But otherwise, I think I had no problem at all. Jadwal kerja menyenangkan walaupun pasien seabrek (sebelum COVID-19 menyerang, tentu saja), staff-staff dan teman-teman sangat membantu dan berasa 'orang asing yang menjadi keluarga', belum lagi tugas-tugas luar yang memungkinkan menghirup udara segar – imunisasi massal, posyandu, penyuluhan luar, pemeriksaan kesehatan rumah, home visit pasien, program Puskesmas Pembantu – semuanya bener-bener nyegerin. Pagi-pagi bisa makan bubur ayam/ketoprak/kupat tahu/lontong kari dulu sebelum bertugas, di jalan menuju lokasi kanan kiri banyak sawah, di segala penjuru arah ada siluet gunung-gunung, dan clear blue sky. Paling menyenangkan ketika pergi ke desa yang paling pelosok, kayak Sukamanah dan Tegal Sumedang, karena pemandangannya super bagus walaupun perjalanan jauh.
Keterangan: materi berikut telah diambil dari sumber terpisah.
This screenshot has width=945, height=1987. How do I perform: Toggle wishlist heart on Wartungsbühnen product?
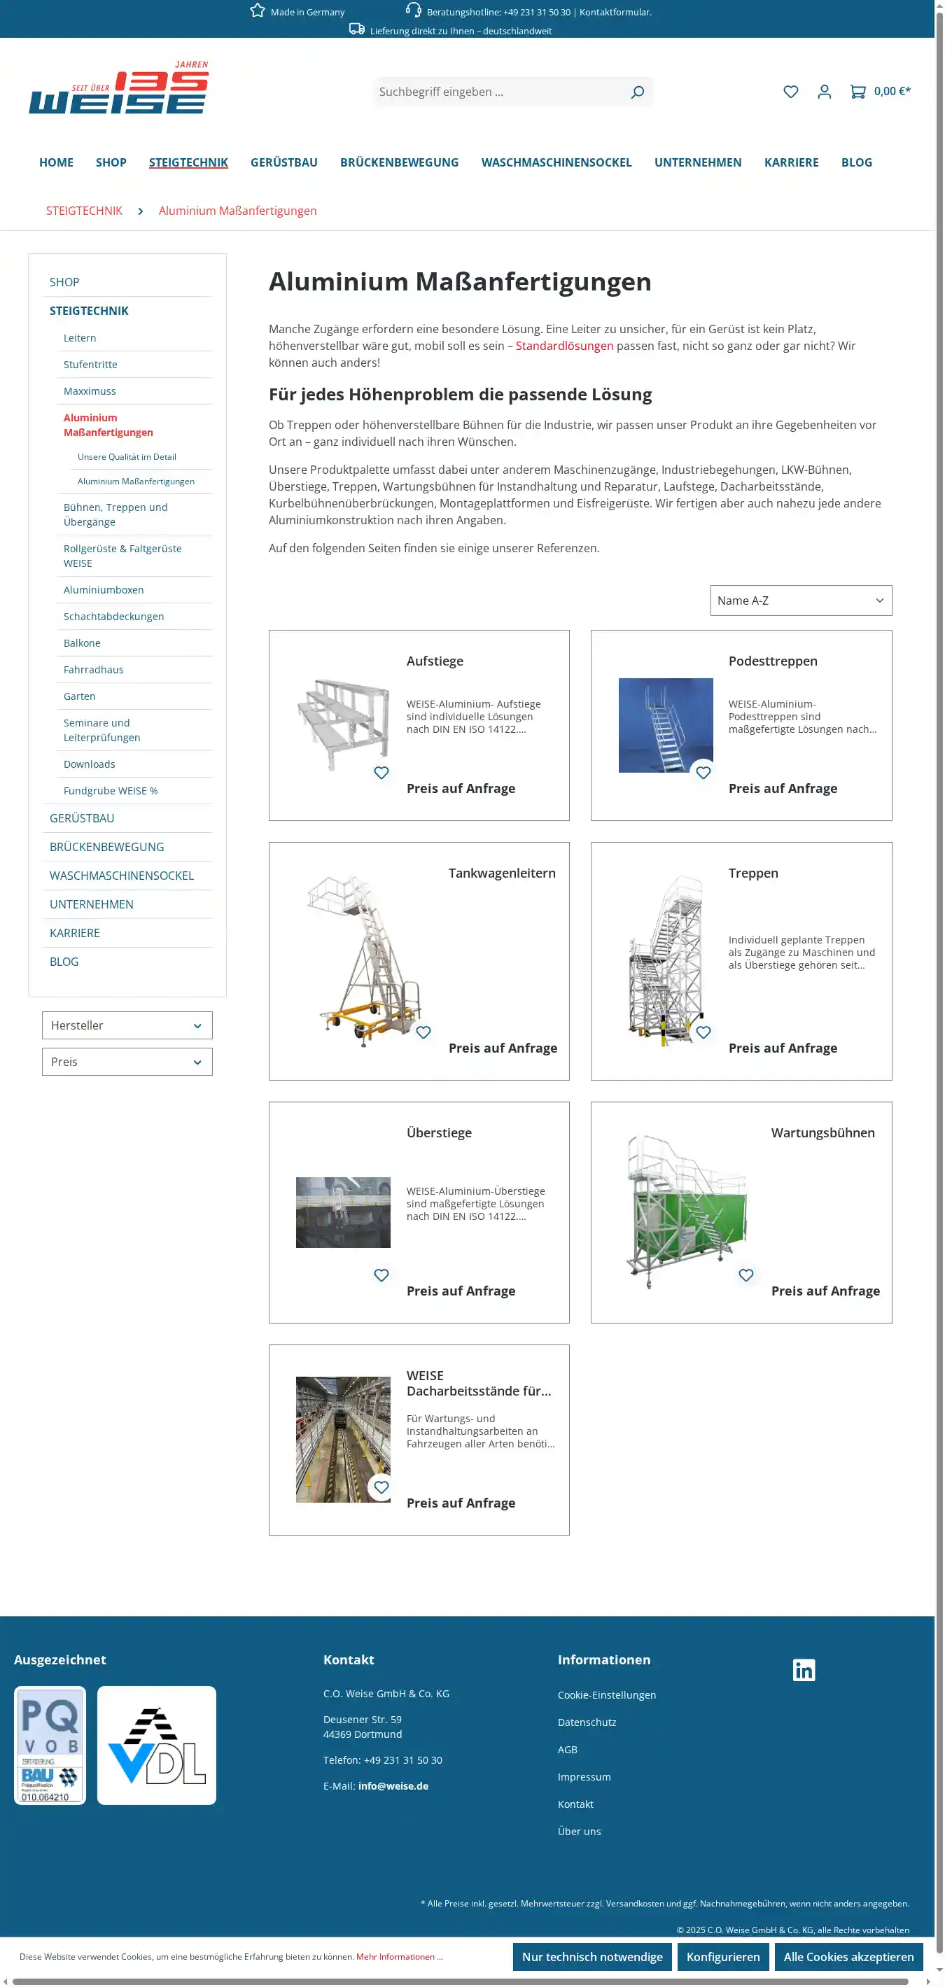tap(745, 1275)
Setiap disuruh pilih penugasan, gue pasti pilih antara 2 desa itu kalau bisa.
Paling seneng kalo liat momen panen, padi kuning meraya. |
Kalo malem keliatan lampu-lampu rumah di gunung. |
Beneran ada bintang, no edit. |
Selain menyenangkan, hidup gue juga mendebarkan. Paling deg-degan kalo hujan deres – deg-degan banjir dan nggak bisa pulang. Beberapa kali gue harus nunggu banjir surut supaya bisa pulang. Besoknya, pasti ada kegiatan puskesmas keliling ke daerah banjir, dan selama gue jadi dokter internship di Puskesmas, 2 kali banjir bandang dan 2 kali puskesmas pembantu, yang selalu kebagian bertugas adalah gue. Gak nolak, gue suka ikut berenang dalam air banjir setinggi paha.
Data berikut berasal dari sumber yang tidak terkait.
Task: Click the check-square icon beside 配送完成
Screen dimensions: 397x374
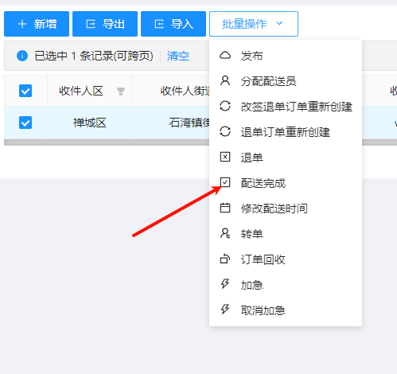Action: tap(225, 182)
Di tempat ini selutut anak kecil, di depannya lagi sepaha orang dewasa. |
Ini bukan kolam bebek ya, ini fix banjir dan entok ini naik ke atas daun. |
Setelah 4 bulan di Puskesmas, menjalani kehidupan nyaman, menyenangkan, dan menyuburkan (naik 2-3 kilo di Puskesmas, grazie a la dolce vita), gue dipindahtugaskan ke RSUD yang letaknya sekitar 11 km dari kos. Setelah nangis bombay meninggalkan seisi puskesmas yang rasanya seperti rumah sendiri (termasuk kucing yang sering gue kasih makan), life must go on dan akhirnya gue berpindah ke RSUD.
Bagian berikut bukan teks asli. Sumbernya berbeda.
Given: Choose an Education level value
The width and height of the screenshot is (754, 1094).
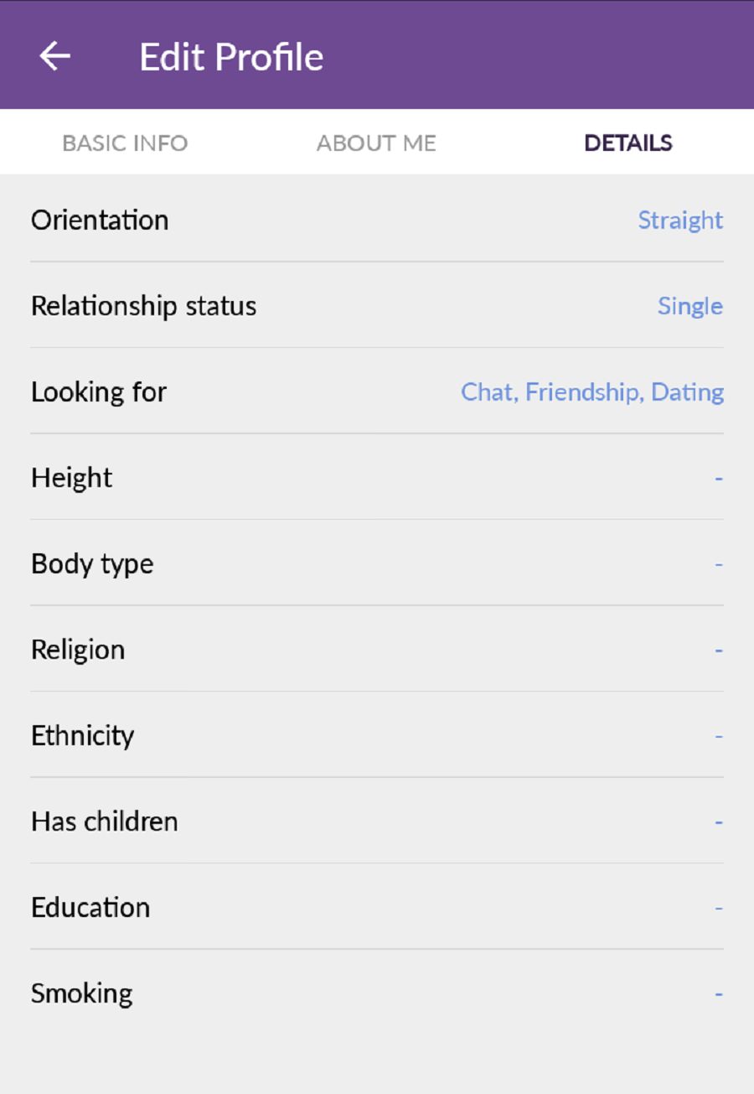Looking at the screenshot, I should pos(719,908).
Kabupaten Bandung tempat gue bertugas tidak henti-hentinya memberikan gue pemandangan yang indah. Jalanan menuju ke RS gue udah setengah jalanan gunung yang menanjak dan berliku; dari sana bisa terlihat pemandangan dari ketinggian. Di tepi jalannya cukup banyak pohon rindang dan hal paling favorit yang selamanya gue bakal inget dari jalanan ke RS adalah kanan kirinya banyak Mexican Sunflower yang tumbuh liar, mekar bergerombol. Cantik – seringkali gue berhenti dulu ngeliatin bunga-bunga itu sambil ganti lagu di Spotify, berpikir apakah kalau gue ambil beberapa bisa gue tanem di pot kosan (yang sampai sekarang belum terealisasi).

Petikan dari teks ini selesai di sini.